El metal frío del collar dorado sobre la piel de su cuello la llevó al momento en el que Peter le susurraba al oído mientras sus miradas se entrelazaban a través de un espejo viejo. La diadema que apenas había sido colocada sobre su cabeza le recordó a la corona de flores. Su cabello finalmente peinado por completo la hizo sentir extraña, le gustaba más cuando un muchachito de rizos dorados lo peinaba.

—Pueden irse.

El tono de voz frío y seco hizo que las hadas se fueran sin siquiera haber empezado a decorar su rostro con brillo.

Al estar sola, viendo su reflejo tan majestuosamente deprimente a sus ojos. Se veía igual que la última ceremonia ocurrida en tiempos antiquísimos. No obstante, no se sentía tan gloriosa.

Esa no es mi niña perdida.

Su mente le estaba jugando una mala pasada regresándole la voz de Peter a cada momento.

No se vestiría con telas finas y delicadas cuando lucha mejor que mis Niños Perdidos.

Una mueca de repudio hacia su persona surcó su rostro, pero desapareció en cuanto la vio en el reflejo.

No usaría hebillas de oro cuando juega en la tierra.

Cerró los ojos con fuerza mientras rebobinaba los momentos de pura diversión y alegría junto a su hijo.
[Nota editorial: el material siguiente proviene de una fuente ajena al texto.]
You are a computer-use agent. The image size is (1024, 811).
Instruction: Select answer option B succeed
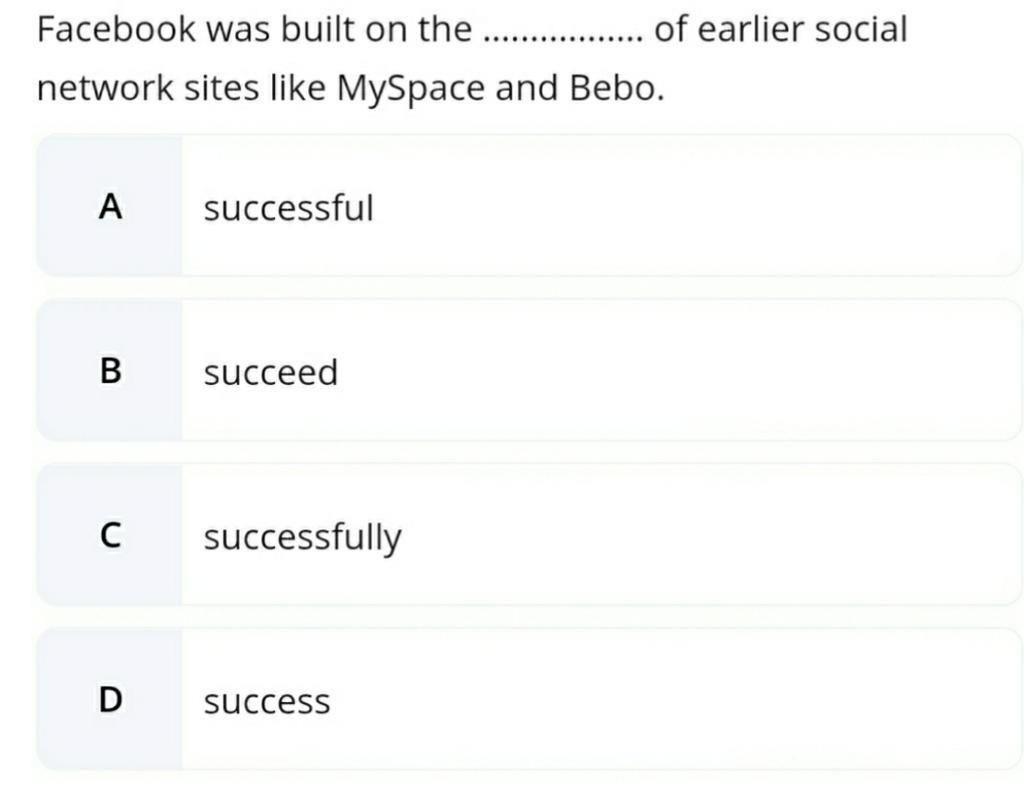pyautogui.click(x=529, y=370)
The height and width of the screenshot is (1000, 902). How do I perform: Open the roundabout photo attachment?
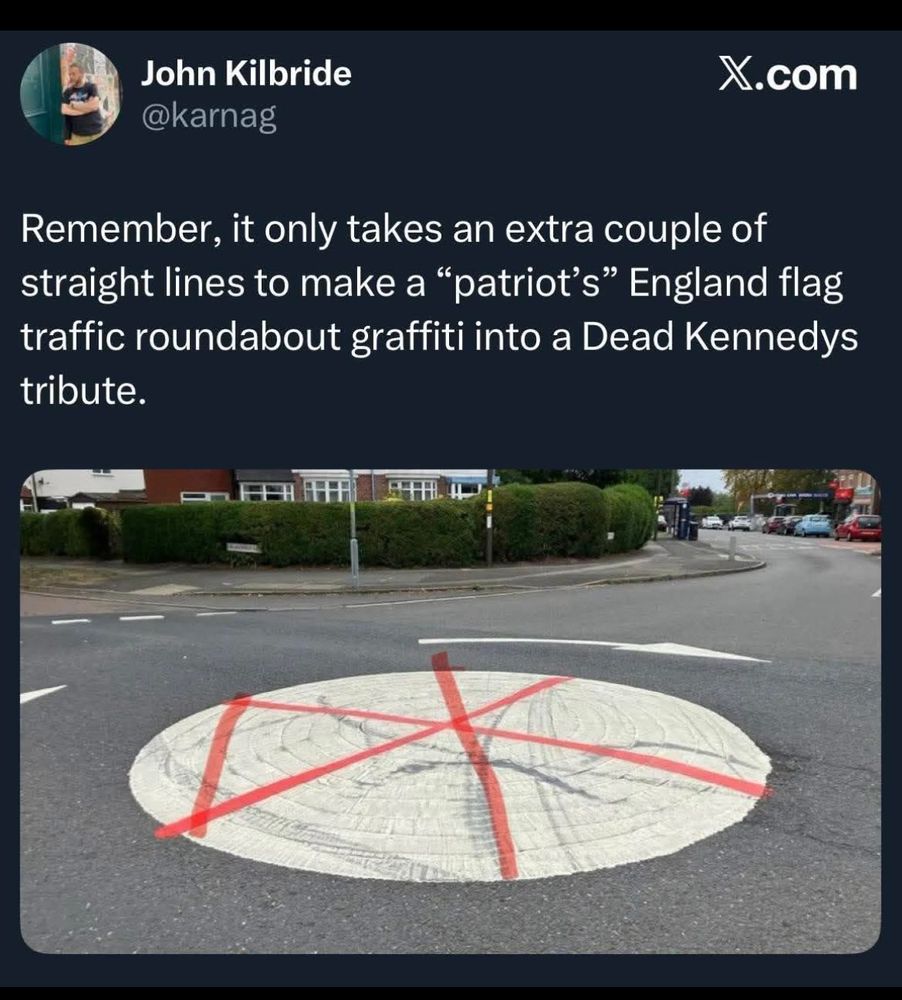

Esperaba que cuando todo estuviera en orden pudiera volver al reino, a su lado como el príncipe que realmente era. ¿Pero eso dónde dejaba a Pan..?.

No se pondría zapatos de princesa cuando corre por los bosques.

«¡Detente!»

Maldecía mil y una veces a la cascada que le quitaba la felicidad cada que podía, pues esta rechazaba la magia oscura y Sage tenía mucha de ella. No estaría en paz hasta tener el cetro en su poder otra vez.

Ni mantendría un rostro serio cuando muere por sonreír.

Finalmente el espejo se partió cuando su propia mirada se encontró con el reflejo de sus ojos ámbar. Entre las piezas que no habían caído al suelo pudo verse y se sorprendió al notar que tenía su cabello suelto, la diadema yacía en el suelo y lo dorado que adornaba su piel también.

Inhaló y exhaló profundo y despacio. Trató de convencerse a sí misma de que lo mejor era recuperar el poder y cuando lo hiciera su felicidad y gloria volverían. Tendría el cetro y su hijo, eso era lo que había querido conseguir durante todos esos siglos de soledad y tristeza. Aunque sí decidió no llevar nada más que el vestido blanco, los zapatos del mismo color y el cabello suelto, en honor a lo que dejaría atrás.

Vio en su tocador algo que le llamó la atención, no pudo evitar acercarse y tomarlo en cuanto supo lo que era. Un brazalete con diferentes y pequeños dijes colgantes, hecho por los Perdidos de aquella isla escondida. Ignoró todo pensamiento de rechazo, rencor o ira, y se lo puso.

Caminó con pasos lentos hasta su cama mientras contemplaba el brazalete y recordaba el momento en el que se lo habían dado.

En el cajón de la mesita al lado de su cama se encontraban los demás obsequios de los chicos que ella había catalogado como salvajes. Antes le habían parecido chucherías, ahora las guardaba como un lindo recuerdo. En una esquina del cajón estaba el ungüento que Pan había usado en sus manos sabiendo que al igual que calmaba las molestias de su marca, también podía sanar heridas de magia. Al lado del ungüento había una carta de Iris que no recordaba haber puesto ahí y estaba cerrada porque el sello seguía intacto.